Desarrollo de células madre sin destruir los embriones

Según un artículo publicado esta semana en Technology Review, científicos del ACT, dirigidos por el científico jefe Robert Lanza, han logrado desarrollar cinco líneas de células madre embrionarias sin destruir los embriones a partir de los cuales derivan. Para ello, los investigadores extrajeron una única célula de un embrión en su primera fase, imitando un procedimiento realizado durante el diagnóstico genético de preimplantación (DGP) para determinar si el embrión porta mutaciones genéticas dañinas. A continuación, transformaron dicha célula en una línea de células madre embrionarias, exponiéndola a unos factores químicos que imitan el entorno de desarrollo. Los resultados se han publicado en la revista Cell Stem Cells.

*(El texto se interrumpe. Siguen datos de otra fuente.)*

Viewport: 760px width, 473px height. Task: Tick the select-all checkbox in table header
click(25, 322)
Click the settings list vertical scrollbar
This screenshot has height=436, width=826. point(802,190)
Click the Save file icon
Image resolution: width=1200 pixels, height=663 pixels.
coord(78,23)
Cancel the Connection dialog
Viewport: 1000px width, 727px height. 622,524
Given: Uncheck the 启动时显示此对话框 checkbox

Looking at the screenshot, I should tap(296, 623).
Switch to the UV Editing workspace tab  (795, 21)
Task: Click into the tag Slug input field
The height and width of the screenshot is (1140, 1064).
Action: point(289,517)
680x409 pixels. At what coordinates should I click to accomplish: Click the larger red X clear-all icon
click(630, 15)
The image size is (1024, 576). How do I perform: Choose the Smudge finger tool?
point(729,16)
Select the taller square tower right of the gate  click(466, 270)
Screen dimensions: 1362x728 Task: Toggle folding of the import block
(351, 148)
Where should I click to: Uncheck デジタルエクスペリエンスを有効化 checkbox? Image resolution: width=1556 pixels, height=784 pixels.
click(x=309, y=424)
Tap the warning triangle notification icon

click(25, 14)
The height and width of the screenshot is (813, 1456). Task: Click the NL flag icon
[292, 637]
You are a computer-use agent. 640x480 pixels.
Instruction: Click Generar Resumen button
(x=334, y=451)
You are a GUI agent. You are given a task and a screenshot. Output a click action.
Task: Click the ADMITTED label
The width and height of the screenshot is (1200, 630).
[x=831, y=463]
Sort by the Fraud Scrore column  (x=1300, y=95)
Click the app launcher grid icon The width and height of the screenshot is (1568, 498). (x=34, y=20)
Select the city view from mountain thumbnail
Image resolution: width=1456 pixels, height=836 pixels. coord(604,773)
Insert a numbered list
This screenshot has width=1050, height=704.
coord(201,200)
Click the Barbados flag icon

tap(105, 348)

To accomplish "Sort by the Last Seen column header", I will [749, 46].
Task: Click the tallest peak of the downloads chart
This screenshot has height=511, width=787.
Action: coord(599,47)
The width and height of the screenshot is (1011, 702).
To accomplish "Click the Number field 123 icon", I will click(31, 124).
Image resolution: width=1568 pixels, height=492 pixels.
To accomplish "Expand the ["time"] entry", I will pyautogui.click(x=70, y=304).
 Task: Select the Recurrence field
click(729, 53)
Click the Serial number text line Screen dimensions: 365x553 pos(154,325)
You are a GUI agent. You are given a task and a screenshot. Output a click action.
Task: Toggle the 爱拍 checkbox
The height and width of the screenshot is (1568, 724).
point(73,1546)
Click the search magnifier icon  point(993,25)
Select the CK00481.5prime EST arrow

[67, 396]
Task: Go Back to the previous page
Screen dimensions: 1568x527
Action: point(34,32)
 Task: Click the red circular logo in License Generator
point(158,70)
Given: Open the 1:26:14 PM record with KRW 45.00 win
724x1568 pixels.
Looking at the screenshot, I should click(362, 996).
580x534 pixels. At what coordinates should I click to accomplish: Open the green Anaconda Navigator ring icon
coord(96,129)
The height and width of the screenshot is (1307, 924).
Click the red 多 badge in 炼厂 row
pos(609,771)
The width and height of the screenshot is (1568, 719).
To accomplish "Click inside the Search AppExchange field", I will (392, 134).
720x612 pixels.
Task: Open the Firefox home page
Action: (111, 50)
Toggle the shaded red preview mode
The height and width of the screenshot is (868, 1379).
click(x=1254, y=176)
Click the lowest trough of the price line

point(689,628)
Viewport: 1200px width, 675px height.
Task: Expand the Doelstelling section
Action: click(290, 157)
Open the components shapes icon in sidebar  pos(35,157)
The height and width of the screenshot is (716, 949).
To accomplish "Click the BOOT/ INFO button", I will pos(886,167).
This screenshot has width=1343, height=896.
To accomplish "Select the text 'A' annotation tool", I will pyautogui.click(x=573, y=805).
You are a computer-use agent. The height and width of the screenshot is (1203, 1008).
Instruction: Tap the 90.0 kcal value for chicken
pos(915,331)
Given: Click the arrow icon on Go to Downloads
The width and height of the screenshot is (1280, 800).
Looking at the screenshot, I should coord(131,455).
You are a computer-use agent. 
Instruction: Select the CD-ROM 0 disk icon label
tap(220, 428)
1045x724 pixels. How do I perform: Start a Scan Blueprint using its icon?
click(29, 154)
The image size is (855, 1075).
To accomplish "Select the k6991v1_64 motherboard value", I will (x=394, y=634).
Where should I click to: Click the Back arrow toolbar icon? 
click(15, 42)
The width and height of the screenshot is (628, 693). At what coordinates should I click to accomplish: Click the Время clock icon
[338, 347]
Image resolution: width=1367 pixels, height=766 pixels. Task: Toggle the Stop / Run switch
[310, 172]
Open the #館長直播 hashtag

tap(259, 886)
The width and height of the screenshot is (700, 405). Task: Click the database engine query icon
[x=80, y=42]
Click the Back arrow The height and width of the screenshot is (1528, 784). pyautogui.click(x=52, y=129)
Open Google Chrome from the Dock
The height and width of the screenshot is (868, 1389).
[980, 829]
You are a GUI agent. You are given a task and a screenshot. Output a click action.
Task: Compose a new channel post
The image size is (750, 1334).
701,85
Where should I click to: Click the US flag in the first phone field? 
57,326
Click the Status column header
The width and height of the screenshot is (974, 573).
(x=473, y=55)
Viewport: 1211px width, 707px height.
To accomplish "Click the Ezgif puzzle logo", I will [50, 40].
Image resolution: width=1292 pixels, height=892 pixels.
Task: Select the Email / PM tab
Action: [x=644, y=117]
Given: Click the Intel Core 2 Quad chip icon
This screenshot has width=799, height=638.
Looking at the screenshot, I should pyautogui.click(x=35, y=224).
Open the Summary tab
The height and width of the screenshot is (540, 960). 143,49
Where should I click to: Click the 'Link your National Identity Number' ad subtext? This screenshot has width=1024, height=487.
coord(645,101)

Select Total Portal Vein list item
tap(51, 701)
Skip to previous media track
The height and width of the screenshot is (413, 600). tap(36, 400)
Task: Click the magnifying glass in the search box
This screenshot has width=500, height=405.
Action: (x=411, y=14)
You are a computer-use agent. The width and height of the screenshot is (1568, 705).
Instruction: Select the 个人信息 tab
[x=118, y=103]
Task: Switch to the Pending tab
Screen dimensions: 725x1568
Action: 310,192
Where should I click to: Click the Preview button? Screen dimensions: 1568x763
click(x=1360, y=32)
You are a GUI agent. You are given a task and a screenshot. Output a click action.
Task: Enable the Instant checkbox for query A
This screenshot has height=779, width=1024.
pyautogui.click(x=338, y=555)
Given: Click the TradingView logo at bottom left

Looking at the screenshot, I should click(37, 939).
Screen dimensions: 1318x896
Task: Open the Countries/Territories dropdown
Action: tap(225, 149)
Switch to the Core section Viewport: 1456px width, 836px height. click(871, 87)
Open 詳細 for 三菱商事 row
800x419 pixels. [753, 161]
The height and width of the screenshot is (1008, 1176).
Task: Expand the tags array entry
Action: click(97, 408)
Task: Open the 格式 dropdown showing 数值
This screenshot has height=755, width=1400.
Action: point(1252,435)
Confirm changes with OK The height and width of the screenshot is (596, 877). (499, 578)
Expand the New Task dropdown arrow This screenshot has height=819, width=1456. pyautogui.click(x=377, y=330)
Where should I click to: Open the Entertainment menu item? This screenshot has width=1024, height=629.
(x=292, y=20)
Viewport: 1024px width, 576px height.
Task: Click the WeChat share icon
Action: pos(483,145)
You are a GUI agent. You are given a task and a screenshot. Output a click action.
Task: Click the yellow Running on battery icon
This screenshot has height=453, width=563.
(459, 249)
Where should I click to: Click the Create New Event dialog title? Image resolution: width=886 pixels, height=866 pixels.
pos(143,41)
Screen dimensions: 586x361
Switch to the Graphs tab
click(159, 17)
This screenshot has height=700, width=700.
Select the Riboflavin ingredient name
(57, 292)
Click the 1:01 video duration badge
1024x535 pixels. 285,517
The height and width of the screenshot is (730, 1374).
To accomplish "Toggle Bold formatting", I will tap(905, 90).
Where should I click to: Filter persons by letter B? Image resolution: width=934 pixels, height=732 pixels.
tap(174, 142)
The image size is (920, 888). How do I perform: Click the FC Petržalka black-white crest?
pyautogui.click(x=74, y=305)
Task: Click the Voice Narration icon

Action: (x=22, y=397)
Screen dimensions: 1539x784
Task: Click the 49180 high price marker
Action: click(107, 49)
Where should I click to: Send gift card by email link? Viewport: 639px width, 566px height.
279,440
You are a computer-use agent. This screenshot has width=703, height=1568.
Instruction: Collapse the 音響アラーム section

Según Lanza se podría utilizar esta tecnología para incrementar el número de líneas de células madre disponibles para los investigadores. Si la Casa Blanca aprueba esta nueva metodología, podríamos enviar estas células a otros investigadores mañana mismo, lo que efectivamente podría duplicar e incluso triplicar el número de líneas de células madre disponibles en apenas unos meses.

Más del 80% de los embriones biopsiados dieron lugar a blastocitos sanos, una cifra acorde o incluso superior a las presentadas por estudios anteriores tanto para embriones biopsiados como los normales (sin biopsia). Estos resultados son coherentes con el hecho de que han nacido miles de niños sanos tras haberse realizado la prueba de DGP en clínicas FIV de todo el mundo.

No obstante, todavía no está claro si los médicos acogerían bien la técnica. Cuando el equipo de Lanza publicó sus resultados iniciales en el 2006, los médicos señalaron que, a pesar de la aparente seguridad de utilizar la técnica de la biopsia durante el diagnóstico de preimplantación, es probable que los pacientes de una fecundación in vitro se muestren poco dispuestos a que sus embriones se sometan a procedimiento que no beneficiarán directamente a su propia familia, como es el caso del diagnóstico de preimplantación.

La otra opción sería aplicar la técnica a los miles de embriones sobrantes que languidecen congelados en los bancos de las clínicas de fertilidad (a menudo, los padres generan más embriones de los que utilizan). Se podría realizar una biopsia a estos embriones para extraerles una única célula y, posteriormente, devolverlos a los bancos. Si el uso de estos embriones congelados satisface o no a los que se oponen a la investigación con células madre embrionarias por cuestiones éticas es otra cuestión.